Activity 2: Customer Segmentation with k-means

Solution:

  1. Download the data from https://github.com/TrainingByPackt/Applied-Unsupervised-Learning-with-R/tree/master/Lesson01/Activity02/wholesale_customers_data.csv.

  2. Read the data into the ws variable:

    ws<-read.csv('wholesale_customers_data.csv')
  3. Store only column 5 and 6 in the ws variable by discarding the rest of the columns:

    ws<-ws[5:6]
  4. Import the factoextra library:

    library(factoextra)
  5. Calculate the cluster centers for two centers:

    clus<-kmeans(ws,2)
  6. Plot the chart for two clusters:

    fviz_cluster(clus,data=ws)

    The output is as follows:

    Figure 1.38: Chart for two clusters

    Notice how outliers are also part of the two clusters.

  7. Calculate the cluster centers for three clusters:

    clus<-kmeans(ws,3)
  8. Plot the chart for three clusters:

    fviz_cluster(clus,data=ws)

    The output is as follows:

    Figure 1.39: Chart for three clusters

    Notice some outliers are now a part of a separate cluster.

  9. Calculate the cluster centers for four centers:

    clus<-kmeans(ws,4)
  10. Plot the chart for four clusters:

    fviz_cluster(clus,data=ws)

    The output is as follows:

    Figure 1.40: Chart for four clusters

    Notice how outliers have started separating in two different clusters.

  11. Calculate the cluster centers for five clusters:

    clus<-kmeans(ws,5)
  12. Plot the chart for five clusters:

    fviz_cluster(clus,data=ws)

    The output is as follows:

    Figure 1.41: Chart for five clusters

    Notice how outliers have clearly formed two separate clusters in red and blue, while the rest of the data is classified in three different clusters.

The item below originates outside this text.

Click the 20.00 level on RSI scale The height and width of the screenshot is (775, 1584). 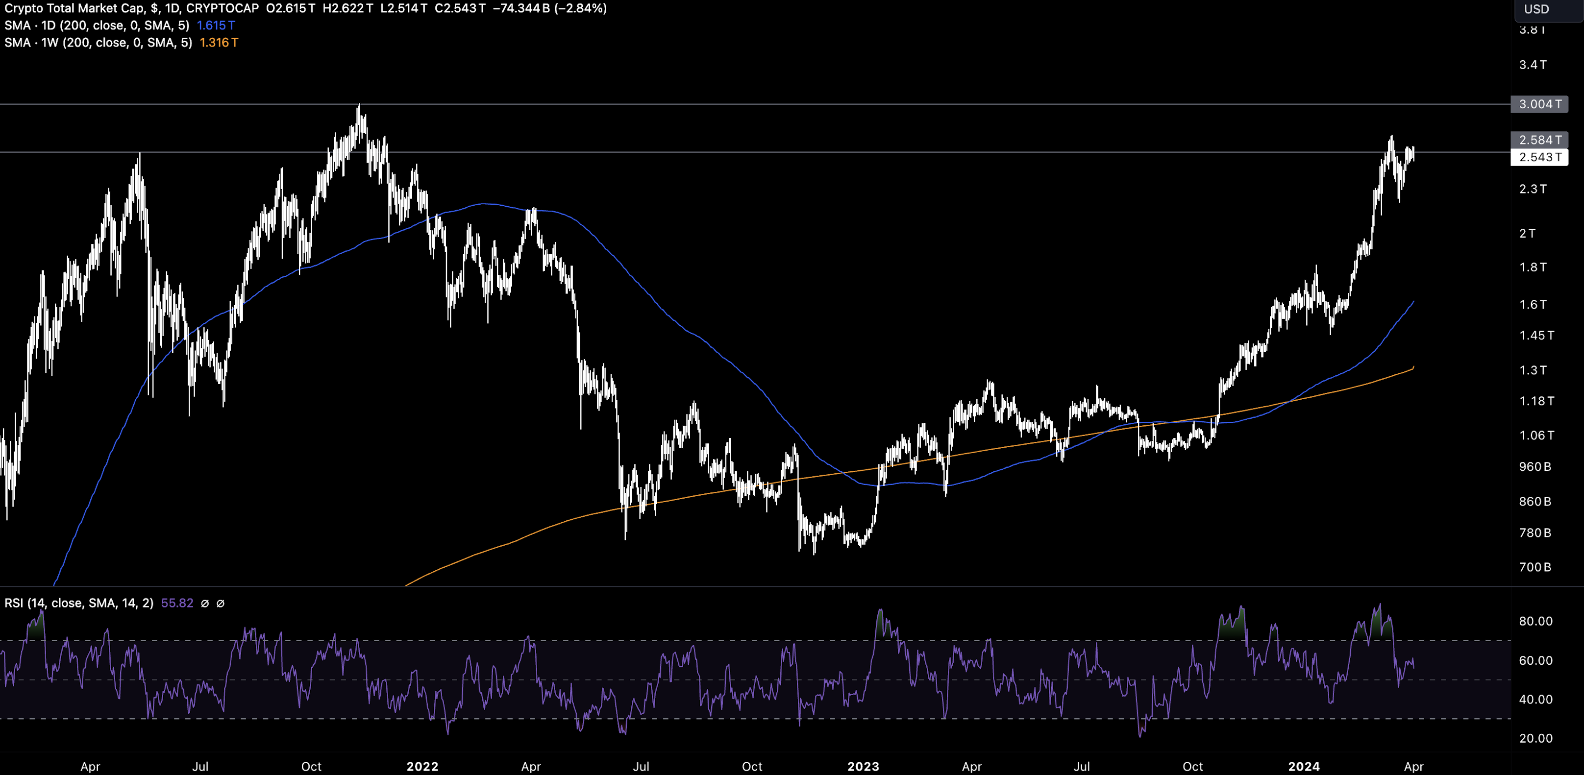pos(1535,738)
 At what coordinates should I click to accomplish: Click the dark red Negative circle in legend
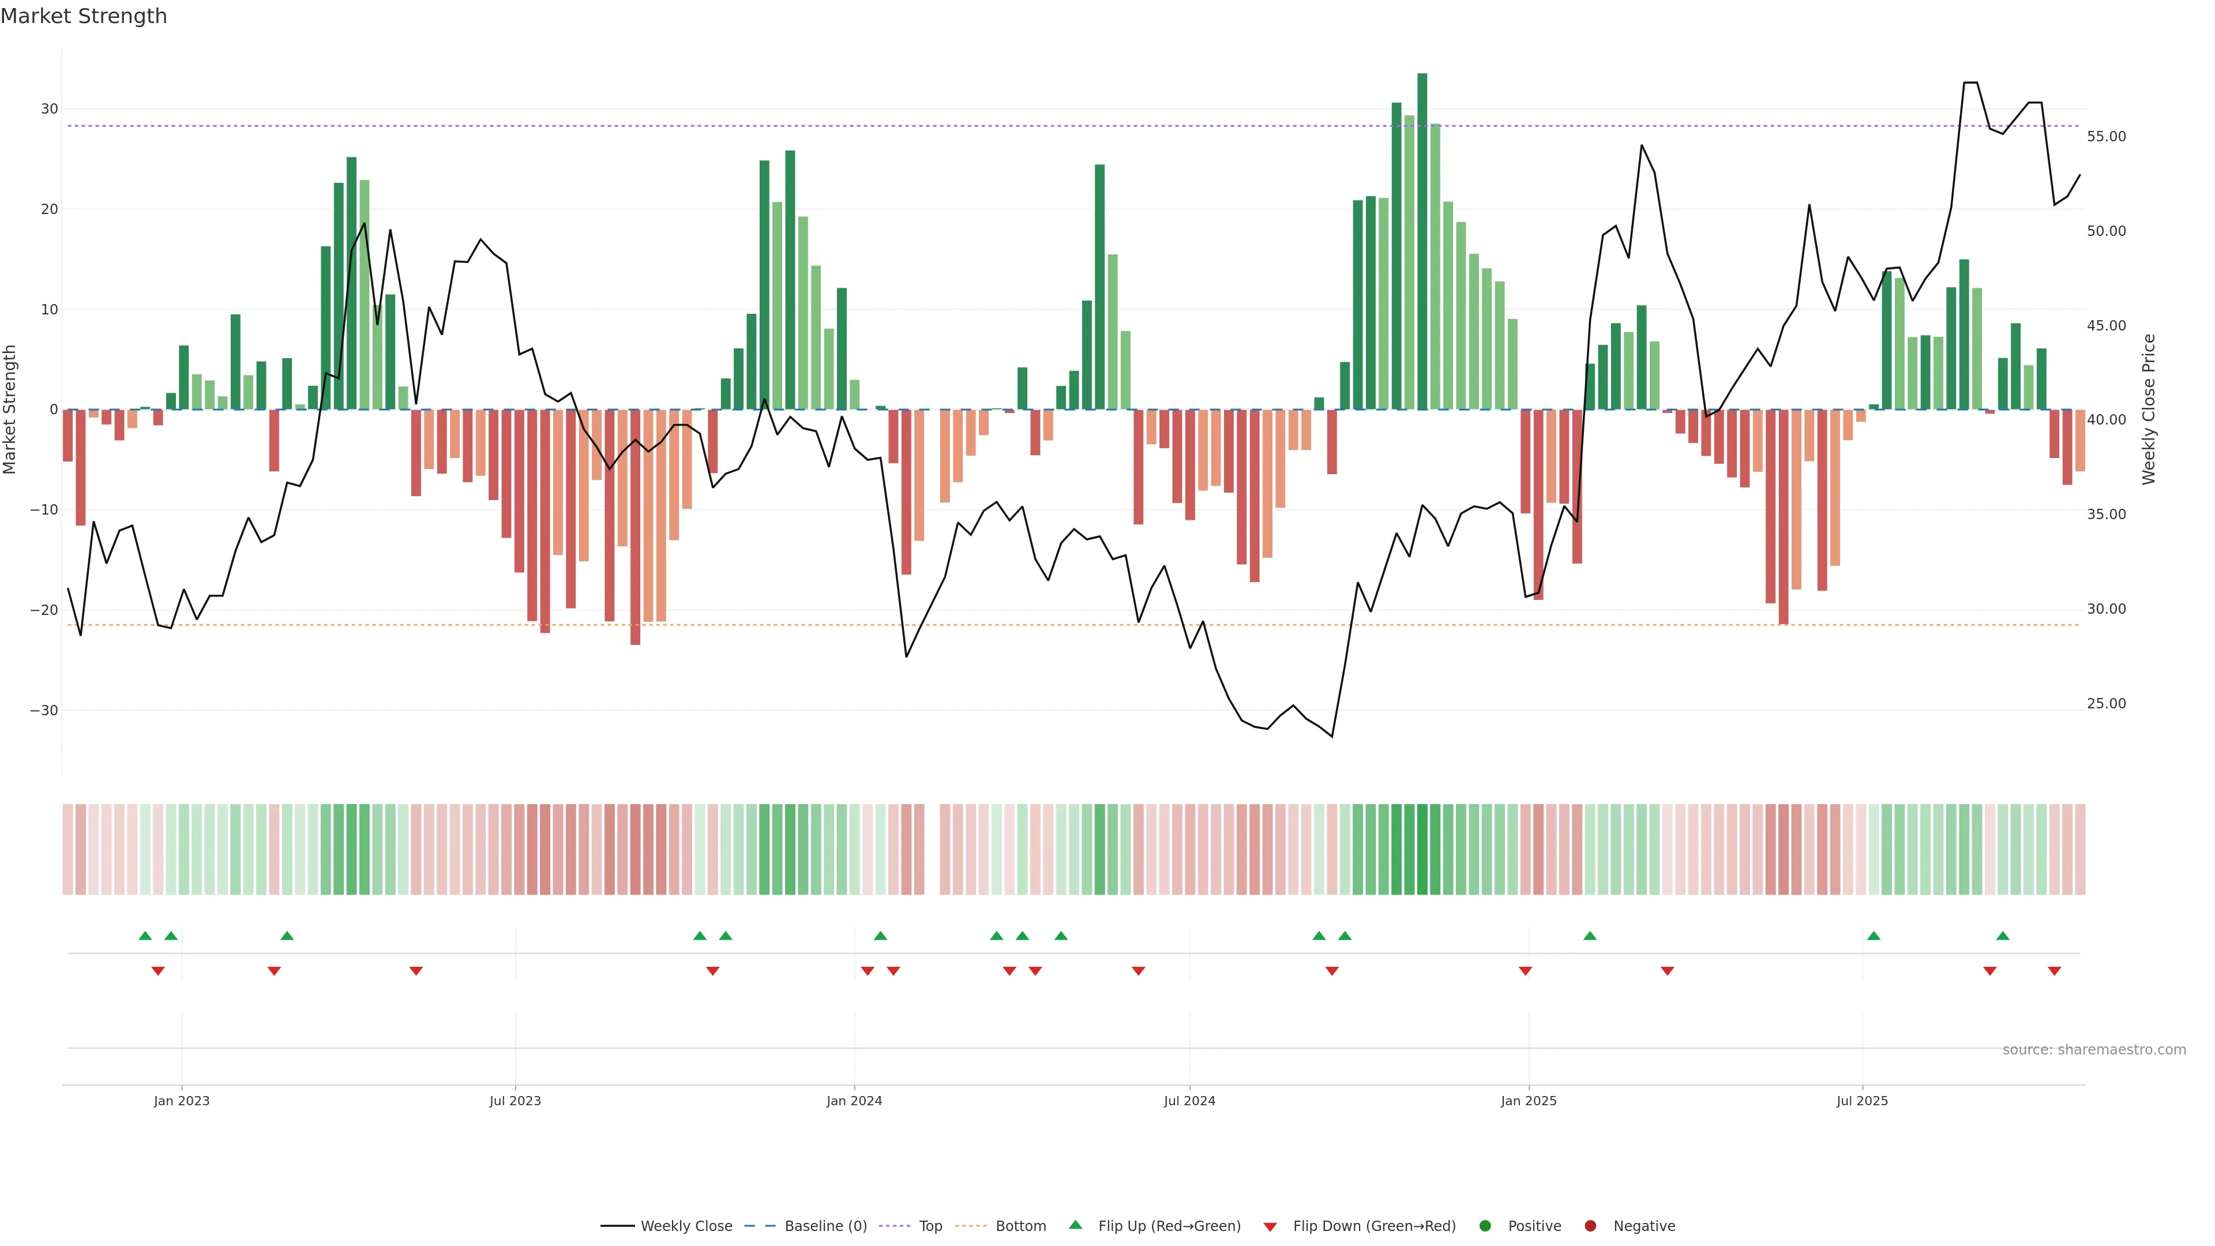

  13. Calculate the cluster centers for six clusters:

    clus<-kmeans(ws,6)
  14. Plot the chart for six clusters:

    fviz_cluster(clus,data=ws)

    The output is as follows:

    Figure 1.42: Chart for six clusters

Activity 3: Performing Customer Segmentation with k-medoids Clustering

Solution:

  1. Read the CSV file into the ws variable:

    ws<-read.csv('wholesale_customers_data.csv')
  2. Store only columns 5 and 6 in the ws variable:

    ws<-ws[5:6]
  3. Import the factoextra library for visualization:

    library(factoextra)
  4. Import the cluster library for clustering by PAM:

    library(cluster)
  5. Calculate clusters by entering data and the number of clusters in the pam function:

    clus<-pam(ws,4)
  6. Plot a visualization of the clusters:

    fviz_cluster(clus,data=ws)

    The output is as follows:

    Figure 1.43: K-medoid plot of the clusters

  7. Again, calculate the clusters with k-means and plot the output to compare with the output of the pam clustering:

    clus<-kmeans(ws,4)
    fviz_cluster(clus,data=ws)

    The output is as follows:

    Figure 1.44: K-means plot of the clusters

Activity 4: Finding the Ideal Number of Market Segments

Solution:

  1. Read the downloaded dataset into the ws variable:

    ws<-read.csv('wholesale_customers_data.csv')
  2. Store only columns 5 and 6 in the variable by discarding other columns:

    ws<-ws[5:6]
  3. Calculate the optimal number of clusters with the silhouette score:

    fviz_nbclust(ws, kmeans, method = "silhouette",k.max=20)

    Here is the output:

    Figure 1.45: Graph representing optimal number of clusters with the silhouette score

    The optimal number of clusters, according to the silhouette score, is two.

  4. Calculate the optimal number of clusters with the WSS score:

    fviz_nbclust(ws, kmeans, method = "wss", k.max=20)

    Here is the output:

    Figure 1.46: Optimal number of clusters with the WSS score

    The optimum number of clusters according to the WSS elbow method is around six.

  5. Calculate the optimal number of clusters with the Gap statistic:

    fviz_nbclust(ws, kmeans, method = "gap_stat",k.max=20)

    Here is the output:

    Figure 1.47: Optimal number of clusters with the Gap statistic

    The optimal number of clusters according to the Gap statistic is one.